Language testing and methods of assessment

Methods of Assessment

- 20. What is item analysis? What is the facility value of an item? What is its discrimination index?
- 21. What are the main difficulties and limitations of language testing?

- 20. What is item analysis? What is the facility value of an item? What is its discrimination index?

Item analysis is for judging the value of items in norm-referenced testing. The main information to be obtained about individual items (e.g. Multiple Choice or True / False) is ITEM DIFFICULTY and ITEM DISCRIMINATION.

ITEM DIFFICULTY - finding out the percentage of people who get the item right in the try-out group.

In norm-referenced testing, one rejects items which are too easy or too difficult because the purpose is to discriminate.

The difficulty of an item = its FACILITY INDEX: % who give the right answer. The usual aim of the test setter is to achieve even to middling facility indices ranging from about 40-60%.

The DISCRIMINATION of an item is judged by comparing those individuals who succeed on a given item with those who score highly on the test as a whole:

Discrimination for any given item = [Correct Tops - Correct Bottoms] / 1/2 Number of students

- 21. What are the main difficulties and limitations of language testing?

The state of knowledge of language & language learning. Content validity: does what we are testing represent language? Does it match up to the goals of language learning and the objectives of the language learner?

Difficulties in testing communicative competence / interaction - administrative difficulties.

Objective and norm-referenced tests tend to point towards measures of receptive learning. Learners don't have to produce language in many of these tests. They may produce no language at all! Imagine an education system which awards students qualifications in the Teaching of English on the basis of Multiple Choice Tests where they only need to answer A, B, C or D. Such receptive tests fail to reference the productive skills of speaking and writing. The suggestion that a person is qualified to teach English on the basis of the data yielded by Multiple Choice Tests is clearly ridiculous unless their future occupation consists of setting more Multiple Choice Tests, thus depriving another generation of the real product i.e. the training needed to speak and to write.

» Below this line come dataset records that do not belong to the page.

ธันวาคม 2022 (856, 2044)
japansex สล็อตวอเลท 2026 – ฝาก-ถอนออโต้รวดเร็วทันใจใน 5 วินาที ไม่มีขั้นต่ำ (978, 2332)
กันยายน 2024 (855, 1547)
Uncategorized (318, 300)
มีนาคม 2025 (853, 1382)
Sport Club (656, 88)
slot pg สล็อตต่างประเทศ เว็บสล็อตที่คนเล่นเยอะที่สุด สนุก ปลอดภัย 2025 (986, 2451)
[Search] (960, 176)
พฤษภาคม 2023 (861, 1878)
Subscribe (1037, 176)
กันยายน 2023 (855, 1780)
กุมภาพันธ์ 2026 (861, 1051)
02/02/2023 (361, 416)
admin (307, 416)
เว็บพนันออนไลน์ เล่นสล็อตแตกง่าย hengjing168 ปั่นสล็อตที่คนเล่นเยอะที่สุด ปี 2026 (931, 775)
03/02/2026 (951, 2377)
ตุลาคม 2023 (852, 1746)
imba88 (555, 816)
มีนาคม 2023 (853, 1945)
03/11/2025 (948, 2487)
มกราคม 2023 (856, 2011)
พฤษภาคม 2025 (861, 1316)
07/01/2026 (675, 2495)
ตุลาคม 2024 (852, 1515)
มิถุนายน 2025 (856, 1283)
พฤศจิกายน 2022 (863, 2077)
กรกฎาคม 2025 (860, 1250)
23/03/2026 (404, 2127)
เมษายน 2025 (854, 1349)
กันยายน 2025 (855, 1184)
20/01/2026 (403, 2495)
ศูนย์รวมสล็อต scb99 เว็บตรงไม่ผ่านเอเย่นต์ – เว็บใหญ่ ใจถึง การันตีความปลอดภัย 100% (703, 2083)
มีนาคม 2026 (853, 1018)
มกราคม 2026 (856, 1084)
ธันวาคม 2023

There is therefore what is termed as Validity/Reliability tension in what is deceptively described as 'objective' testing.

The main advantage of objective and norm-referenced tests is that actual marking is easy. Can be done mechanically or by overlay. Can be pre-tested. Test population. Compared over different years. These tests are not as objective as the marking system suggests. What is the point if productive skills are sidelined to make exams quicker to mark and easier to administer?

When designing so-called 'objective' tests, a good deal of judgement needs to be used in relation to the rejection or acceptance of items (e.g. A, B, C, or D). Good distractors are needed - if the incorrect answers are 'too obviously wrong', the correct answer can be picked without any real knowledge of the subject matter. 'Common sense' rather than 'knowledge of specific subject matter' can gain a large number of correct answers. These sorts of tests also invite guessing (No of alternatives = 4 or 5 for each item.

A much wider sample of grammar, vocabulary & phonology can generally be included in an objective test than a subjective one, but objective tests can never test ability to communicate in the target language, nor can they evaluate actual performance.